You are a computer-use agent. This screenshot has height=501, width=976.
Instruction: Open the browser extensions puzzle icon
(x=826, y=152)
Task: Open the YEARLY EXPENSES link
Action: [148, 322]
——————————
Everything from the line with "Instruction: Open the" to the end of the listing above is to be set down exactly, both ends included.

Instruction: Open the browser extensions puzzle icon
(x=826, y=152)
Task: Open the YEARLY EXPENSES link
Action: [148, 322]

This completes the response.